Конечно, с Машей трудно говорить о Галахове и почти невозможно – о том, что все-таки произошло с Юрой, но это казалось поправимым. Зато она не будет одна, станет снова ходить на свои медицинские курсы, которые забросила на время, да и Ася примется за дело… И в голове сверкало: рукописи! Галахов велел принести все, что есть, порыться в столе. В животе закручивалась цепкая дрожь, руки становились влажными. Хотелось немедленно бежать в Трубниковский, перерыть чемодан, стоявший в шкафу саквояж, все тетради извлечь на свет, все отнести в особняк с мраморной лампадой.
Почти до самого утра они с Машей говорили о новом житье, все чего-то перебивали друг друга, иногда без толку смеялись, иногда вдруг начинали обе чуть не плакать. Про Смелицкую больше не упоминали. Решили, что Ася будет жить в маленькой комнате рядом со столовой: там только и помещалось, что диван, письменный стол и маленький книжный шкаф, завешенный бирюзовой плюшевой занавеской. Зачем-то сразу пошли туда, принесли плетеный татарский коврик на пол, букет сухих цветов из столовой; на ручку шкафа повесили хрустальное ожерелье, смотрели книги. Хлопотали, как будто другого времени обустроить здесь Асю не предвиделось.
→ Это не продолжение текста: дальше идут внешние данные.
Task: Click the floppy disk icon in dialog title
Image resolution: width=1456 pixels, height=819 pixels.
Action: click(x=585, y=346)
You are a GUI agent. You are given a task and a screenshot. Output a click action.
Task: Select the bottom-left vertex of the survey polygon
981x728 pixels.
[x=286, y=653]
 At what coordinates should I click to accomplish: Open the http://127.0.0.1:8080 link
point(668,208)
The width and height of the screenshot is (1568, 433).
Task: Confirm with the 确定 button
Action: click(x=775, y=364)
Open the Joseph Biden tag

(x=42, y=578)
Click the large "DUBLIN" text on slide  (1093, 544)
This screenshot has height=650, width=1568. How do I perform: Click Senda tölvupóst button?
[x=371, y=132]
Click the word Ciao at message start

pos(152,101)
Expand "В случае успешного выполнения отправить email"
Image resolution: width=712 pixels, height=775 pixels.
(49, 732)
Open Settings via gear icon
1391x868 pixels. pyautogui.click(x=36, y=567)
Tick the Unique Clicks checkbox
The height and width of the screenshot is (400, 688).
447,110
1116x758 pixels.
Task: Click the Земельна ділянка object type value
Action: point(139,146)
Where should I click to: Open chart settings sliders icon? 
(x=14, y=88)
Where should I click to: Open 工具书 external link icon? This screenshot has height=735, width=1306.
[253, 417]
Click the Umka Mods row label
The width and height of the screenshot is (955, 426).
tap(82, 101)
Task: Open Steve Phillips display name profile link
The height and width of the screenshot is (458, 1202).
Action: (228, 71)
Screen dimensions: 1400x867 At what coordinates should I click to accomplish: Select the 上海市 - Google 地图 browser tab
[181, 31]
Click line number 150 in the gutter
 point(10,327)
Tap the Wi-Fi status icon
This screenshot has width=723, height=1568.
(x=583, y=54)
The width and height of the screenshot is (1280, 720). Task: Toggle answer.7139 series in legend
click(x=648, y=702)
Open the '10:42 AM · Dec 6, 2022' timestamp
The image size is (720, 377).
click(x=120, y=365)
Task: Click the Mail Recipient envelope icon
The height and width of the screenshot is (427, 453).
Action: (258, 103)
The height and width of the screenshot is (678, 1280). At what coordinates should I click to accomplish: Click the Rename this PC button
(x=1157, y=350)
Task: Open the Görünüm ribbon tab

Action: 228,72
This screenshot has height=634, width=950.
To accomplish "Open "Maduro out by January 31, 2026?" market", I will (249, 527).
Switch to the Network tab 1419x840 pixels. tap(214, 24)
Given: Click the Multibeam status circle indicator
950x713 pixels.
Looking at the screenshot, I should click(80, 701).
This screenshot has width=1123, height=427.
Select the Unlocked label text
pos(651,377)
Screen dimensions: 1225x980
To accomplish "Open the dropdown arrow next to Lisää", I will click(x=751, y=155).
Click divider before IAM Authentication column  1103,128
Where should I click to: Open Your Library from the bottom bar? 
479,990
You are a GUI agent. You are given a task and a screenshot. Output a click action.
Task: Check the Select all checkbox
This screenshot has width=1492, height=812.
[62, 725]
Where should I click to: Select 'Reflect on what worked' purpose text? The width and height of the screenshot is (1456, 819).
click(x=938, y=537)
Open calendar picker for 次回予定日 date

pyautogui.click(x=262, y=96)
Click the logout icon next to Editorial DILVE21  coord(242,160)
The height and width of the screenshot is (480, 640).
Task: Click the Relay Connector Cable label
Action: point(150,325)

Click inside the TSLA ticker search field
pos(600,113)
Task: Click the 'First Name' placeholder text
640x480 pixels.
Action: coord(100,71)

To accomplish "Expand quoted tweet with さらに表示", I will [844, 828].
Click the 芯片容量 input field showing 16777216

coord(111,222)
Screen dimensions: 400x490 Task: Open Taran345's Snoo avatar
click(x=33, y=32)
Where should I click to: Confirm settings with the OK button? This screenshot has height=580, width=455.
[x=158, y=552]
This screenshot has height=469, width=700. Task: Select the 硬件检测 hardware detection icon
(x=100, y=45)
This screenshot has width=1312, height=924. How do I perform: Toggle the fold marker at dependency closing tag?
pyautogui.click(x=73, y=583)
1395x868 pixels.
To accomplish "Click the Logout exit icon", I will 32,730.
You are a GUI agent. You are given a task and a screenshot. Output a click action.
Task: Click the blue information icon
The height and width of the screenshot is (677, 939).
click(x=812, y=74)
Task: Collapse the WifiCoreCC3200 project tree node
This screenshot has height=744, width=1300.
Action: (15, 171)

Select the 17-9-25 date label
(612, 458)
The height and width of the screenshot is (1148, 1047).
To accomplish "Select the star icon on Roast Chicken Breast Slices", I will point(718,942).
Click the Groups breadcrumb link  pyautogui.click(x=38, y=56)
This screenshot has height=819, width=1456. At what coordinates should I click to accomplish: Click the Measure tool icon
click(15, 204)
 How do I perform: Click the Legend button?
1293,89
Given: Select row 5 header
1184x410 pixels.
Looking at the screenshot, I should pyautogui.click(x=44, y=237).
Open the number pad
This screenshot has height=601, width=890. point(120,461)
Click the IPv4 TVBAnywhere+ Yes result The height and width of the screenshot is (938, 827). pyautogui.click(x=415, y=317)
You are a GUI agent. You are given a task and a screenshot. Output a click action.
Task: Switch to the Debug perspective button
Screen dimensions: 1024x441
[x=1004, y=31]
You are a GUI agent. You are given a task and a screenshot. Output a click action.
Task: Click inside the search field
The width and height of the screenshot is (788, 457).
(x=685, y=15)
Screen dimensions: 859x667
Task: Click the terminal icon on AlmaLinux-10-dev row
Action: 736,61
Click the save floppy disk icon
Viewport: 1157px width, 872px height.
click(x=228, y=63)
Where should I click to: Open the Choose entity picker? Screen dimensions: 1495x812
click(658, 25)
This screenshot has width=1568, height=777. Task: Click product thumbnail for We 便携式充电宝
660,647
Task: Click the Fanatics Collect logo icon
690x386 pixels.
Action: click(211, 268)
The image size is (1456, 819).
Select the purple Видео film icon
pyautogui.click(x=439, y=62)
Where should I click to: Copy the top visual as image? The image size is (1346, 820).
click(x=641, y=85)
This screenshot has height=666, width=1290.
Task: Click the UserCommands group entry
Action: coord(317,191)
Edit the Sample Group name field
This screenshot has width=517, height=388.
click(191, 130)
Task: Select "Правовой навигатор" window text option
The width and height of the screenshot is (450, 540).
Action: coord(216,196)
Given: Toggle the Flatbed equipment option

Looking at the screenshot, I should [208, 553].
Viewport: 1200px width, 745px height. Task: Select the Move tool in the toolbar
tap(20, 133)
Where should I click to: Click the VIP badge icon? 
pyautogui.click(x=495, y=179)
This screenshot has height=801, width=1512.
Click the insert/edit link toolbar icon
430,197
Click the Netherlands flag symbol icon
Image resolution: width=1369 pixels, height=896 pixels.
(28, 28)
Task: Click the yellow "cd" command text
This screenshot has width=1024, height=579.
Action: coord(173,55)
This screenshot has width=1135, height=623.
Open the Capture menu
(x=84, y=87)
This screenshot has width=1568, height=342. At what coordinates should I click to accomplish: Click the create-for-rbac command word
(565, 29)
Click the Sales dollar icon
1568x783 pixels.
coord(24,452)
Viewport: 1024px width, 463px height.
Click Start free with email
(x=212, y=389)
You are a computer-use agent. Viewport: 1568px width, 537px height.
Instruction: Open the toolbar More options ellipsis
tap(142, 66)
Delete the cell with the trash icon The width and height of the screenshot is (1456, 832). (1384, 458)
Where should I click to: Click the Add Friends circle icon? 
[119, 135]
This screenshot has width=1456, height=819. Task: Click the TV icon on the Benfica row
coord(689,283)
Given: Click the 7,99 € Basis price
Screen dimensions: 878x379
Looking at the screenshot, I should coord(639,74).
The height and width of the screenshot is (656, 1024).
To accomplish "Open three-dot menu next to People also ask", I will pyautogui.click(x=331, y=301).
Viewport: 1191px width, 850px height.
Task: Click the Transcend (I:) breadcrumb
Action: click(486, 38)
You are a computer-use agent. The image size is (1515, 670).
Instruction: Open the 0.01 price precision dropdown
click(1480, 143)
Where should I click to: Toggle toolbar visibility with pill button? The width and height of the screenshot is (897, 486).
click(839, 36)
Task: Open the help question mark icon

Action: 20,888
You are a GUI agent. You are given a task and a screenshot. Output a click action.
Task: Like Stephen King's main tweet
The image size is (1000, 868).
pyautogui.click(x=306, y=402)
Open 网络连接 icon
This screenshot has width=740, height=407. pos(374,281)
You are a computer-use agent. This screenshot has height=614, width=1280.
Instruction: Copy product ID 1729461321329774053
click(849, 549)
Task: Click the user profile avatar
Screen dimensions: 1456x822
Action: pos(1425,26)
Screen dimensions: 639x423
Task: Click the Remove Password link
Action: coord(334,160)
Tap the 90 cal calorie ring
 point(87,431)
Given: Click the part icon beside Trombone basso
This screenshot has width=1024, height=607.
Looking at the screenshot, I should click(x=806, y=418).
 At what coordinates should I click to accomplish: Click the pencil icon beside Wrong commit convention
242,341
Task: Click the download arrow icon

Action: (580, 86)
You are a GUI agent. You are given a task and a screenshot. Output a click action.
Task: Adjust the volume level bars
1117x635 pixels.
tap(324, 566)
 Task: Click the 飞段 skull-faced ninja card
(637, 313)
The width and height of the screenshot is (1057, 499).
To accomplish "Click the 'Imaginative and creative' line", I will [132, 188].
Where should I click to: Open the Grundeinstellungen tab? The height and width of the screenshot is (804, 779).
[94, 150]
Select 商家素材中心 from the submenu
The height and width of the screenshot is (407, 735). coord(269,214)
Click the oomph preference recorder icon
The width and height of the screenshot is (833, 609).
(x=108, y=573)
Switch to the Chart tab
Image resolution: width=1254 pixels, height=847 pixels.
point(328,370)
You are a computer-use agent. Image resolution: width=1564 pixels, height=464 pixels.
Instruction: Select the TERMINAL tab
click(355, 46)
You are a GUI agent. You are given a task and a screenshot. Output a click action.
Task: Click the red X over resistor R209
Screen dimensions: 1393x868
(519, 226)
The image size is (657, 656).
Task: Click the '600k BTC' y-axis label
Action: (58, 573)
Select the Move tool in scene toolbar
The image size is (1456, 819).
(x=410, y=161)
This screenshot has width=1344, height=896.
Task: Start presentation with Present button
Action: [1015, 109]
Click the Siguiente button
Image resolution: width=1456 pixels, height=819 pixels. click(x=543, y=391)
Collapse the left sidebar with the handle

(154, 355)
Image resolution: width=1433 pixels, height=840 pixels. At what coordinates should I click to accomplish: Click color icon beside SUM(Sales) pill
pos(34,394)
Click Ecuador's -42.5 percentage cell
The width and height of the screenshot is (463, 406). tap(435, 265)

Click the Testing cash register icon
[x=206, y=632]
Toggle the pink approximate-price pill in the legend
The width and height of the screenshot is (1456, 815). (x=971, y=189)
- Эту квартиру Юра купил, она нам сразу приглянулась, и место спокойное, и курсы мои рядом, - говорила Машура, тряпкой протирая стол.
- Да ты постой, я сама, это же пыль, она знаешь какая кусачая…
- Настя, отдай сейчас же…  Мне пыль ничего не сделает…
- Нет, и не проси. Вот и все. Полюбуйся. Да, а ведь такая квартира дорогущая, наверно…
Маша остановилась, бросила переставлять книги, села.
- Дорогая,  – задумчиво сказала она. – Юре много платили в Литературном  кружке, он там читал доклады… И печатали его везде, он был модный автор… Неужели ты не помнишь?
- Нет, я тогда жила далеко отсюда, под Новгородом.
- Ты мне ничего почти про себя не рассказывала.
- Еще успею. Я про Юру узнала только год назад, мне старые «Весы» пятого года попались у дядюшки в издательстве…
- Да, тогда Юра даже патриотические стихи писал, ведь война… Но они у него чуть хуже вышли, чем обычно… А Галахов зато целую поэму напечатал о воинстве России… Она тогда гремела… А квартира и впрямь немало стоила. Я все приставала к Юре: мол, как это он такую сумму собрал, неужели одни гонорары? А он отшучивался: знаешь, говорит, как в России любят молодые таланты, мне за лекцию готовы сразу тысячу рублей положить… Такой глупый… И стал часто из дому уходить, все какие-то литературные дела, дела…
В зазеленевшие неприютными облаками восемь часов утра затрещал телефон, подошла Машура, стала что-то сердито говорить в трубку. В незанавешенных  стеклах окна дрожали ранние блеклые огни и гуляли сине-черные оттиски далеких предметов, захваченных рассветным ветром.